The “eleventh-hour” agreement between the Scottish Government and Green Party to secure the Scottish Budget would have been too rushed to conform with its proposed framework for introducing new taxes, the Chartered Institute of Taxation has said.
The Scottish Government is proposing an 18-month window for identifying and developing new tax policies, a move supported by the CIOT and the Association of Taxation Technicians (ATT).
In its response to the Scottish Government consultation Devolved Taxes: A policy framework1, the CIOT said that plans to introduce a tourist tax and workplace parking levy would have been too significant a change in too short a timescale to go along with the government’s planned timescale for implementing new taxes.
It said last minute agreements could restrict parliamentary scrutiny and limit the time available to reach agreement2. The CIOT also recommended that the government consider extending the process to give politicians and stakeholders the chance to study possible new taxes before they are considered as part of a legislative programme3.
This process could help ensure that minority governments are able to reach agreement with other parties on tax changes while also preventing unexpected changes from being railroaded through by any future majority government.
The CIOT and ATT also reiterated their support for the introduction of a Scottish Finance Bill as a means of establishing a regular legislative mechanism for making changes to tax policy.
Alexander Garden, chair of the CIOT Scottish Technical Committee, said:
“The political make-up of the current Scottish Parliament makes it inevitable that parties need to find consensus, but it is also important that there is a structured process in place to develop new tax policy and legislation.
“To lessen the need for last minute agreements that can lack proper parliamentary scrutiny, the government should consider consulting at an even earlier stage, giving stakeholders the chance to examine new ideas before there is a cast-iron commitment to introducing new legislation.
“Following such a process will also bring benefits in cases where there is a parliamentary majority, as it will ensure proper consultation and scrutiny and help to prevent unexpected changes from being railroaded through.
“This can help to deliver a tax regime that is fair, simple and certain and that avoids unintended consequences for all stakeholders, including taxpayers and government”.
On proposals for a Scottish Finance Bill, Senga Prior, ATT’s Scottish spokesperson, said:
“The introduction of an annual Finance Bill would go some way towards improving the scrutiny, visibility and accountability of tax decisions made by Holyrood.
“At this stage, when there are only two fully devolved taxes, a Scottish Finance Bill would not necessarily have to be a substantial document.

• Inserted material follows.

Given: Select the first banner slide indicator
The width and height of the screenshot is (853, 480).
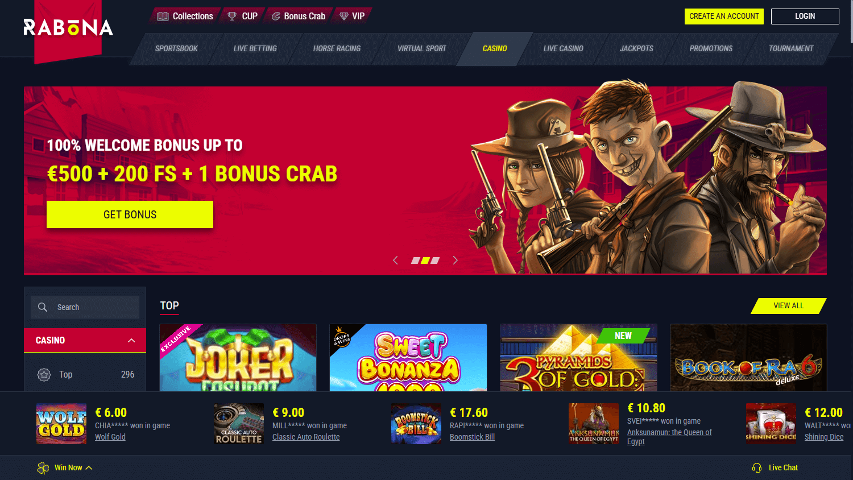Looking at the screenshot, I should click(x=416, y=260).
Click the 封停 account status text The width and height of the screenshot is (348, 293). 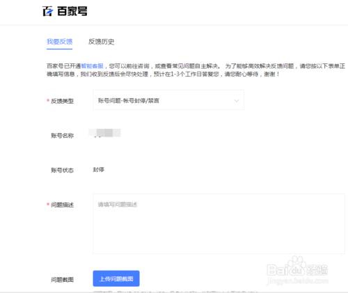pyautogui.click(x=99, y=170)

But it does help to establish a structure and a regular cycle for making changes to tax legislation, something that will become necessary if and when further taxes are devolved”.
Notes to editors
- A copy of the CIOT’s response to the consultation, Devolved Taxes: A policy framework, can be found here. A copy of ATT’s submission can be also be read by clicking on this link.
- The Budget (Scotland) (No. 3) Bill was passed on 29 March 2019 (date of Royal Assent); the amendment to the Transport (Scotland) Bill was proposed and the public survey launched on 9 May 2019, 11 weeks after the Budget Bill became law. The public survey closed on 20 May 2019, providing just 11 days for public consultation.
- The Better Budgets report, published in 2017 by the CIOT, Institute for Government and Institute for Fiscal Studies, recommended that in the UK, “Chancellors should make an early statement in a new Parliament to spell out their priorities for, and approach to, the tax system (while retaining some flexibility to respond to events). This should deter them from falling into ad hoc approaches”.